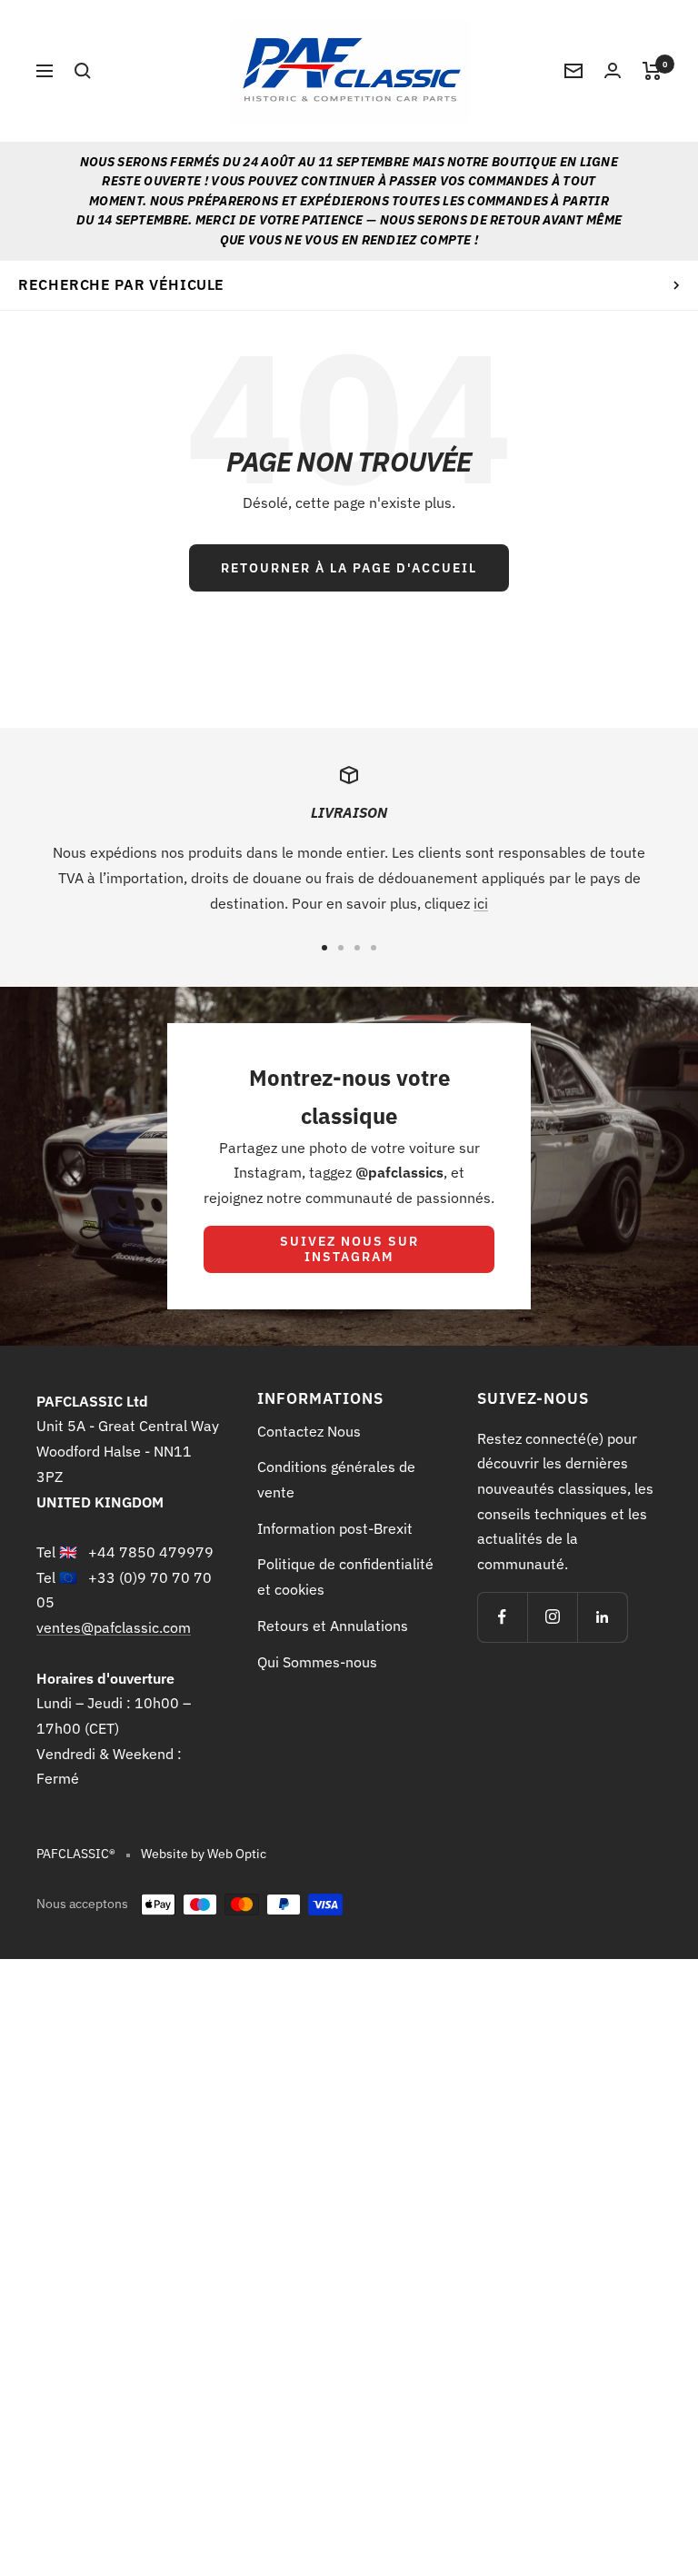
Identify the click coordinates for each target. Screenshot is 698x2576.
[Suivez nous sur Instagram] (552, 1617)
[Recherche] (83, 71)
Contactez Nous (309, 1431)
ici (481, 903)
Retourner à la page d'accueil (349, 568)
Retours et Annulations (332, 1625)
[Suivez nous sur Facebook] (502, 1617)
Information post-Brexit (335, 1528)
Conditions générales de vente (336, 1479)
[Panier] (652, 71)
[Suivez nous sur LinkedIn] (602, 1617)
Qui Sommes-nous (317, 1662)
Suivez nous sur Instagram (349, 1249)
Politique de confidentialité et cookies (345, 1576)
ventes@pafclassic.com (113, 1627)
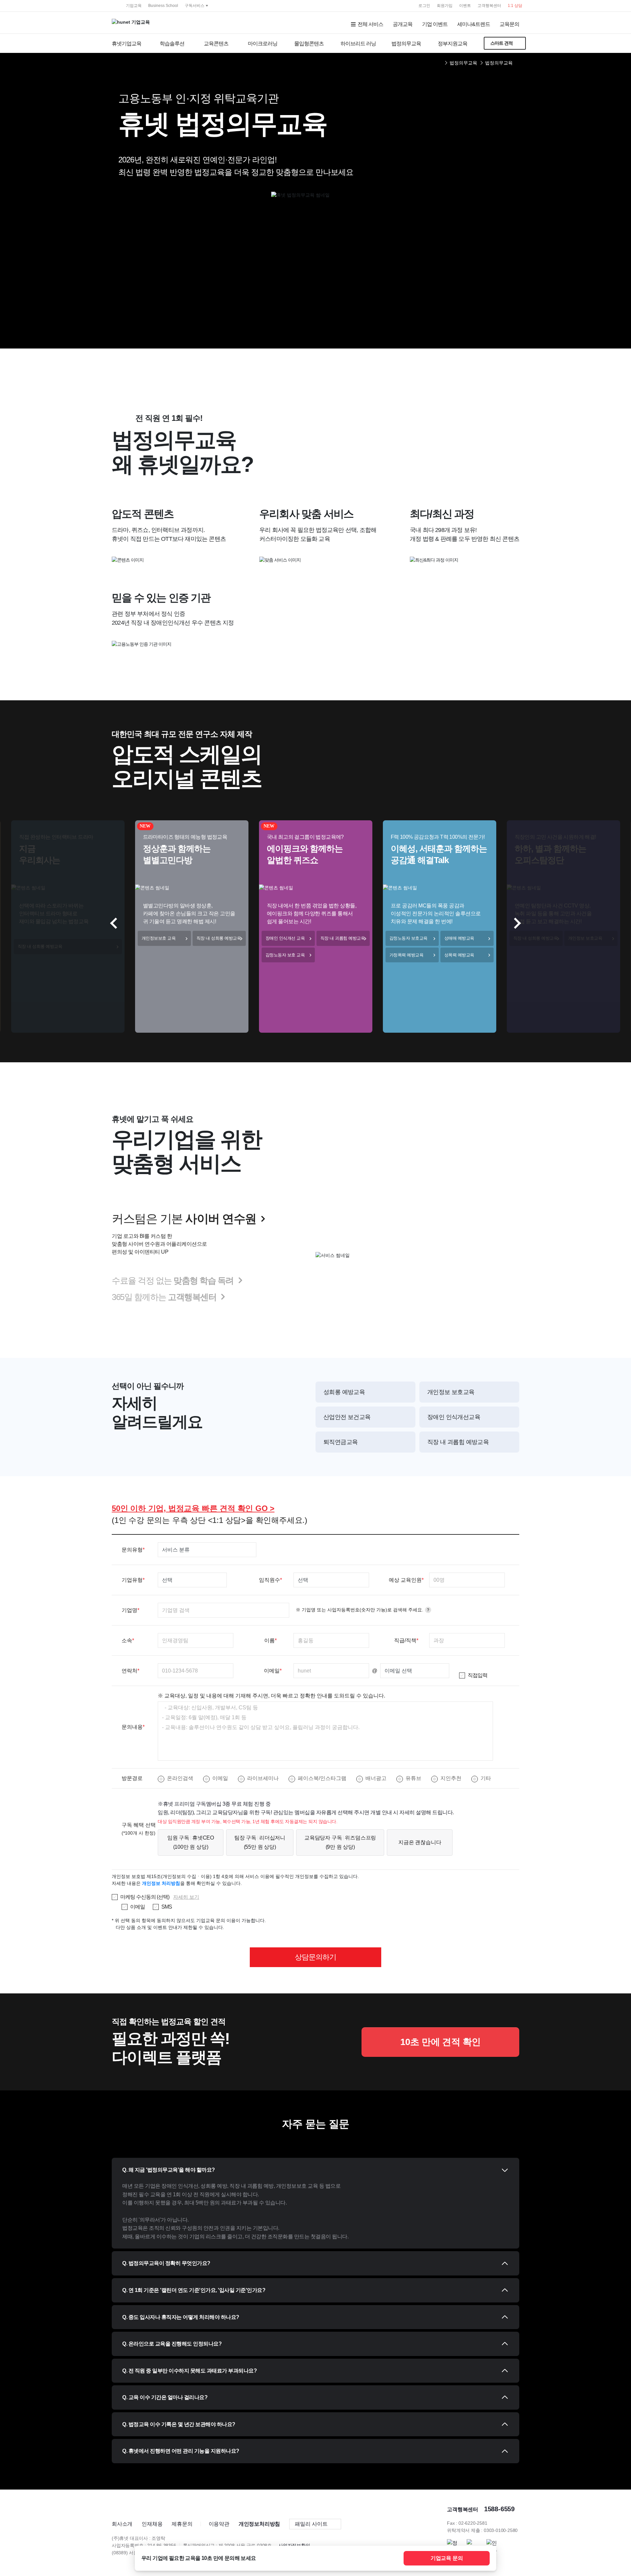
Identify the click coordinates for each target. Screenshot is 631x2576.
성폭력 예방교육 (459, 954)
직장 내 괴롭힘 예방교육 (342, 938)
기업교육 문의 (447, 2558)
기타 (485, 1778)
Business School (163, 5)
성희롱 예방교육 (344, 1392)
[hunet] (123, 2507)
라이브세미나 (263, 1778)
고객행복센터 (489, 5)
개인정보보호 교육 (159, 938)
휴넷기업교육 (126, 43)
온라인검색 (180, 1778)
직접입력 (477, 1675)
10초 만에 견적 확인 (440, 2042)
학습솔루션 (172, 43)
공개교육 (402, 24)
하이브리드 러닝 (358, 43)
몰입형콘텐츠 (309, 43)
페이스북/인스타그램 (322, 1778)
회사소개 (122, 2524)
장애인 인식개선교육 (453, 1417)
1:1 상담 (515, 5)
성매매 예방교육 (459, 938)
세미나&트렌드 (473, 24)
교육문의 (509, 24)
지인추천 (450, 1778)
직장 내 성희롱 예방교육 (40, 946)
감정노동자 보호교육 (408, 938)
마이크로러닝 (262, 43)
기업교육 (134, 5)
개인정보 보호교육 (585, 938)
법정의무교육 (406, 43)
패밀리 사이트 (311, 2524)
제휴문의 (182, 2524)
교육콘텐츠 (216, 43)
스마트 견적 (501, 43)
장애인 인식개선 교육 (285, 938)
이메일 (220, 1778)
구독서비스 (194, 5)
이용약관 (219, 2524)
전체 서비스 (370, 24)
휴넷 (112, 5)
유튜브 (413, 1778)
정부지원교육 (452, 43)
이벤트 (465, 5)
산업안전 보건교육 (347, 1417)
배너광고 (375, 1778)
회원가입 (445, 5)
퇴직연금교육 (340, 1442)
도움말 (428, 1610)
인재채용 (152, 2524)
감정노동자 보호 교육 (285, 954)
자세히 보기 (186, 1897)
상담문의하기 (315, 1957)
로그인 (424, 5)
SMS (166, 1907)
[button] (515, 923)
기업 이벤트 (435, 24)
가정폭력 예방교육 (406, 954)
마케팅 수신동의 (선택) (144, 1897)
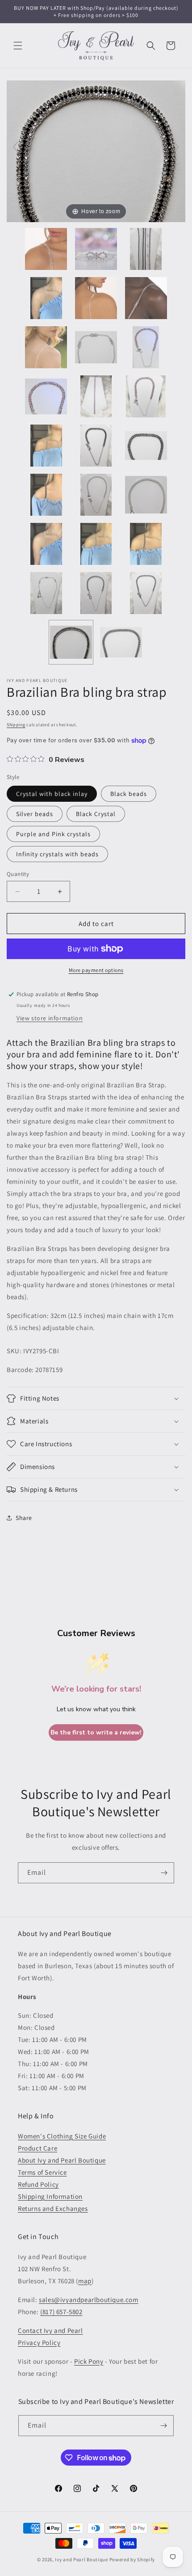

- WORK REQUIRED -
Using the data above, print exactly the lines from the line that contains "ici (481, 903)" through the line that contains "Suivez nous sur Instagram (349, 1249)", with both included.

- SOLUTION FOR THIS PROBLEM -
ici (481, 903)
Retourner à la page d'accueil (349, 568)
Retours et Annulations (332, 1625)
[Suivez nous sur Facebook] (502, 1617)
Information post-Brexit (335, 1528)
Conditions générales de vente (336, 1479)
[Panier] (652, 71)
[Suivez nous sur LinkedIn] (602, 1617)
Qui Sommes-nous (317, 1662)
Suivez nous sur Instagram (349, 1249)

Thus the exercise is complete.